From a Christian perspective, not all created life is of equal value. People are more important than animals in God’s eyes. Human beings are the crowning achievement of creation. If that sounds like “species imperialism,” or a “hierarchical view of reality”–well, so be it. When we degrade human life–whether the life of the child not yet born or of the aging Alzheimer’s patient or of the young woman sold into sexual slavery–we violate the Creator’s purposes.

But we must also respect animal life. To be sure, we must oppose the tendency these days towards species-egalitarianism. Chimpanzees are not my siblings. They are not proper candidates for “human rights.” But neither are they devoid of a kind of created dignity. God created each species “after its own kind.” We need to think about what that means. In that regard, Hiasl’s defenders have a good point. Given the present legal situation, the right to life is restricted to humans. Hiasl could be eliminated without any legal penalities.

If someone kills Hiasl, I would be reluctant to label the killer a “murderer.” But I would not refrain from calling the person a sinner. We need a better theology of animal life–one that makes theological sense of the sins committed against the non-human creation.
 

2 Comments »

  1. I have been an animal lover and environmentalist for most of my life. But I, too, am disturbed by the actions of some who profess to want ‘better conditions’ for animals, but whose efforts would likely result in just the opposite.

    We have lost our focus as a society in large part because we no longer value human life as we once did.

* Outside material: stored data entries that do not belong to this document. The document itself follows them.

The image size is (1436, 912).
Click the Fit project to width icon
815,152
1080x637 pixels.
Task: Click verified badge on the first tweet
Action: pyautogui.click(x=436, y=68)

That results in irrational re-valuation of other species that deserve our care and concern.

    Among other things, there are several efforts underway in California to overly restrict dog kennels who either breed or house dogs. Often the wording of the proposed legislation is contradictory. Now there is a proposal to allow “fee collectors” in place of shelters, humane societies or law enforcement to enter homes, yards, etc. without due cause or due process. There are laws in place, and perhaps there is greater need of inspections, etc. and enforcement of laws. But to make animals “equal” in rights with humans is wrong (imho).

    Comment by Jean T — May 24, 2007 @ 12:22 pm


  2. A professor of mine, Jonathan Chaplin, once talked about this topic in a political theory seminar. His way of addressing the question is quite unique and helpful.

    If I remember correctly, rights, he suggests, are the companions of at least three other categories without which they become meaningless: responsibilities, competencies and jurisdictions.

    In this sense, the chimp has no rights, or a very reduced conception of rights that differs fundamentally from human rights. By its nature as an animal, it doesn’t possess the rationality required for responsibility. I suppose that in some sense we can speak of a chimp being responsible for its young and perhaps its troop, but it is not responsible in the same way that a human is; it is instinctual. It is also possesses no competencies other than those which allow it to eat, reproduce etc.

    All of this, of course, does not, in any way, mean that we as humans can ignore OUR responsibility to treat the animal with the respect it deserves as a particular type of creature. It only states that chimps don’t really possess rights.

    Jonathan would do a better job of this than I though!